Scientists call it hedonic adaptation. In practice, it is normalised addiction.
You bought new shoes. Two days of glory. Then leather forgotten in the wardrobe. The newest phone: a brief gleam, soon invisible. Social media perfected the system: every notification is a measured dose. Scroll, like, dopamine. Repeat. You think you control your phone, but it plays you like a piano out of tune.
You are not free. You are programmed.
The problem is not feeling pleasure. The problem is mistaking it for happiness. Dopamine clouds your sight. If you could watch it operate, you would run. But the system will not allow it.
What the Philosophers Already Knew
Epicurus saw it two thousand years ago: true wealth is not in palaces or luxury, but in the simple things. A piece of bread, a cup of water, an unhurried conversation in the shade of a tree. Everything else dazzles, but it poisons. Real strength lies in learning to need less.
Schopenhauer was harsher. He said life is like a pendulum that never stops: swinging back and forth between desire and frustration. You long for something, suffer until you achieve it, enjoy it for a few minutes, and then fall back into emptiness. Each swing wears you down, like a ship’s rope cutting into the hands of the sailor who grips it too tightly.
Nietzsche asked for something else: to stop living for applause and invent our own value. For the flame to burn on its own… or not at all.
Three philosophers, three eras, the same warning: misunderstood pleasure does not free.
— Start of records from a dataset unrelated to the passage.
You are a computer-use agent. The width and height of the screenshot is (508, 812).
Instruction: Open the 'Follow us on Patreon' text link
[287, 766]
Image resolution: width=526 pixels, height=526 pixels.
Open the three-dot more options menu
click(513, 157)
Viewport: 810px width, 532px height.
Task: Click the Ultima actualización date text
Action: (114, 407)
It enslaves.
The Invisible Wound
But knowing this is not enough. Reason breaks before the wound that hurts inside.
Carl Rogers showed it clearly: most people’s self-worth hangs on external approval. One gesture of approval and you matter. One rejection and you collapse. Identity becomes a social puppet.
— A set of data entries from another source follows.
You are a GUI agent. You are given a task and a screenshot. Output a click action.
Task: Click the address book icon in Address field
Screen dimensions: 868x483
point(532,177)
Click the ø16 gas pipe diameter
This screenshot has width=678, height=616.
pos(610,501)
Julien Sorel, the protagonist of The Red and the Black, is the perfect example. Humble childhood, invisible scars. His ambition was not greatness for its own sake: it was a cry. “See me. Recognise me.” Every achievement tried to erase his origin, but emptiness followed him regardless.
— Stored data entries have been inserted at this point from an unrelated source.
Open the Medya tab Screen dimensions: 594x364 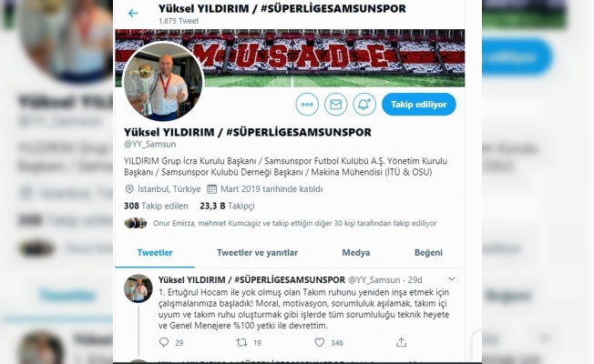pyautogui.click(x=356, y=253)
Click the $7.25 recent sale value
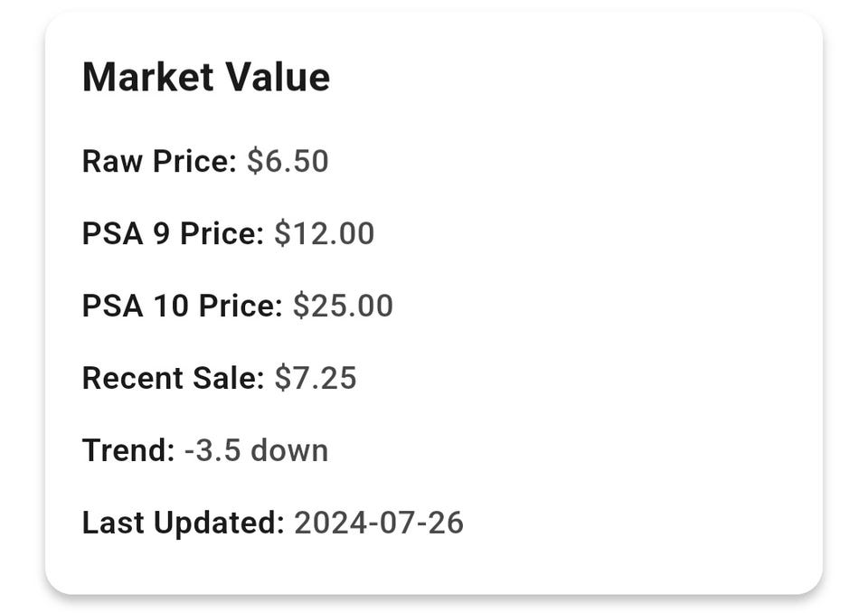This screenshot has height=613, width=868. tap(316, 378)

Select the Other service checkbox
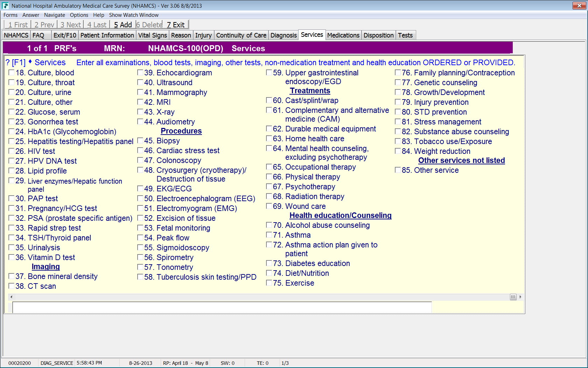(398, 170)
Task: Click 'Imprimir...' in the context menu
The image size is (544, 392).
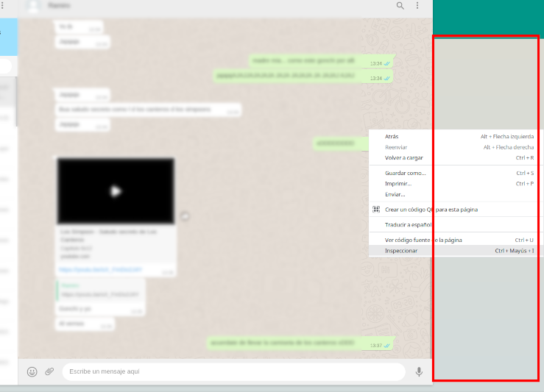Action: (x=398, y=184)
Traumas are silent architects. The ignored child spends a lifetime seeking applause. The humiliated child must prove their worth. It does not come from reason. It comes from the wound.
And neuroscience confirms it: social rejection activates the same brain regions as physical pain. Being despised hurts like a real wound. Validation becomes compulsion. An anaesthetic for social pain.
We all carry an inner Julien. The more we ignore him, the more he devours us.
The World Perfected the Trap
Modern life multiplied the problem. Social media, consumerism, disposable relationships, work as a prison of status: all designed to keep you hungry. Never satisfied.
Each notification is a tiny needle. A photo, a like, your heart races. Ten are not enough. Nor a hundred. Addict’s logic: never enough.
Consumerism pulls the same rope: a new object promises respect, love, status. It shines for two days. Fades. Emptiness. Another.
Relationships became disposable. A partner like a product on a shelf. Quick, short shelf life. If it fails, you replace without grief. Apparent freedom, lost depth.
And work: the modern measure of human worth. Title, salary, position. Even if you hate what you do, what matters is showing it off. Thousands wake each morning with a knot in their stomach, slaves to a routine that kills their joy.
The result: chronic anxiety. Existential emptiness. A bright smile on a screen hiding deep cracks. Never before so much abundance. Never before so many broken inside.
What Still Remains
There is another kind of pleasure. One that asks for nothing in return. The taste of bread after eight hours of fasting. The laugh of a friend who has known you since childhood. The earned exhaustion after creating something with your own hands. This pleasure does not promise. It does not shout. It does not leave emptiness. It simply arrives, and then departs without demanding repetition.
It is not spectacular. It creates no content. That is why we forget it.
The Hard Question
If pleasure without awareness is prison, the only thing that matters is the life you choose to build.
The difference is stark: a life enslaved to fleeting novelties, or one built on your own foundations, where pleasure is a guest and not a master.
Pleasure can be ally or executioner. Chased blindly, it is a cruel master. Faced with awareness, it teaches you to tell the real from the illusory.
We all have mistaken dopamine for happiness at some point. We chase applause, an object, a body. We end emptier. If you do not break the cycle, you will repeat the same prison with different masks.
The decision is not in the world. Nor in biology. Nor in social media.
It is in you. Though perhaps you will go on climbing stairs, searching for a floor that does not exist.